* Data section
★ ★ ★ ★ ★ ★ ★

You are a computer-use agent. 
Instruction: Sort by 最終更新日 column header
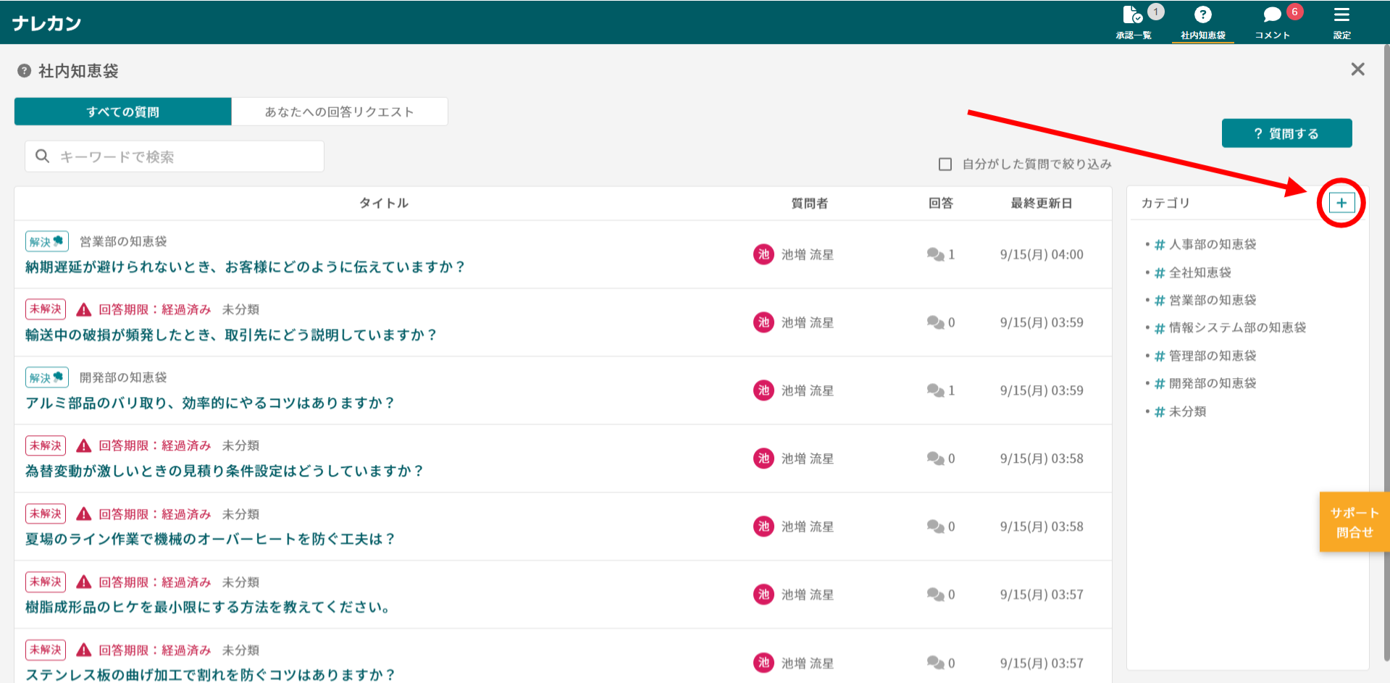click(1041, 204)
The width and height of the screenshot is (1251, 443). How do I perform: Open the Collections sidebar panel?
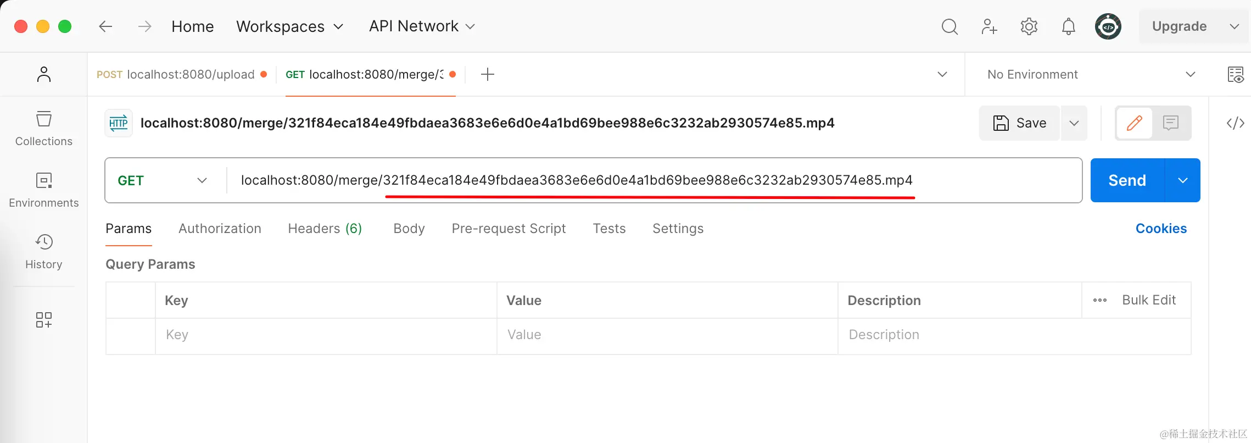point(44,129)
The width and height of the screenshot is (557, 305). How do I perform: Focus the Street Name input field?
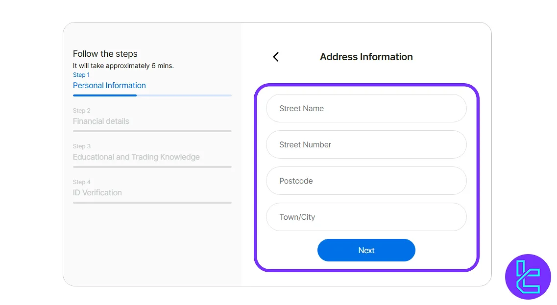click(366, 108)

★ ★ ★ ★ ★ ★ ★

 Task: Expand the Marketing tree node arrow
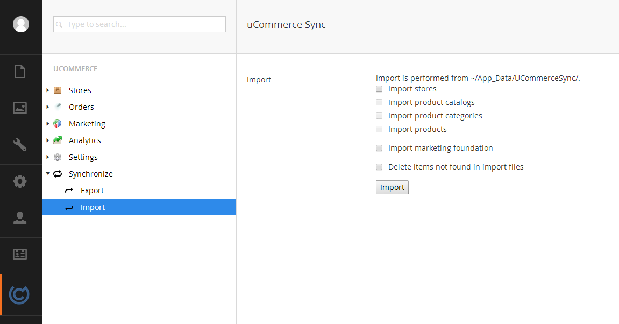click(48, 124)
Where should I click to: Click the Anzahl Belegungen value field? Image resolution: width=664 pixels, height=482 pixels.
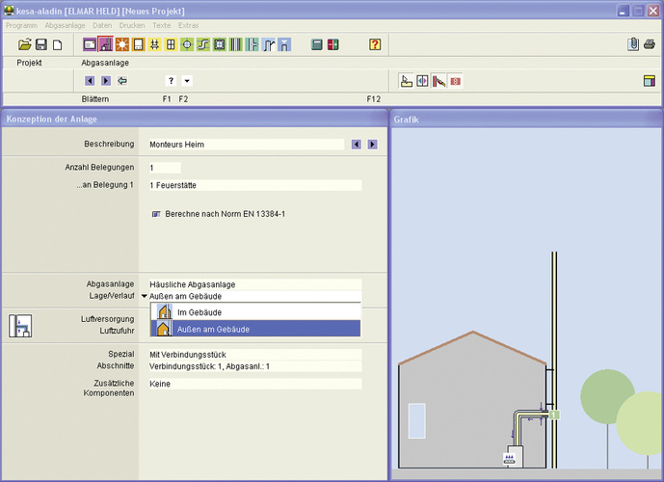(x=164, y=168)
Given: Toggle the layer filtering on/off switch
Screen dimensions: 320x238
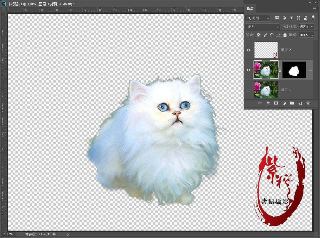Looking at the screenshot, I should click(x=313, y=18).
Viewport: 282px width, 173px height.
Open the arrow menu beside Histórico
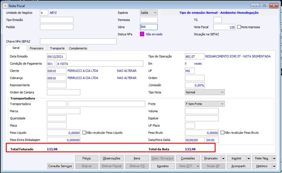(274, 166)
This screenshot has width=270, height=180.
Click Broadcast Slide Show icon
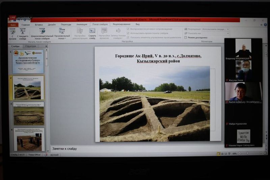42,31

★ ★ ★ ★ ★ ★ ★

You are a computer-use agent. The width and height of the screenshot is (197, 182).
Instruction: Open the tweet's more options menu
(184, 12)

★ ★ ★ ★ ★ ★ ★

* Work instruction
Where a line of the data above includes "agent", copy that line.

* Output for this exercise
You are a computer-use agent. 
You are a computer-use agent. The width and height of the screenshot is (197, 182).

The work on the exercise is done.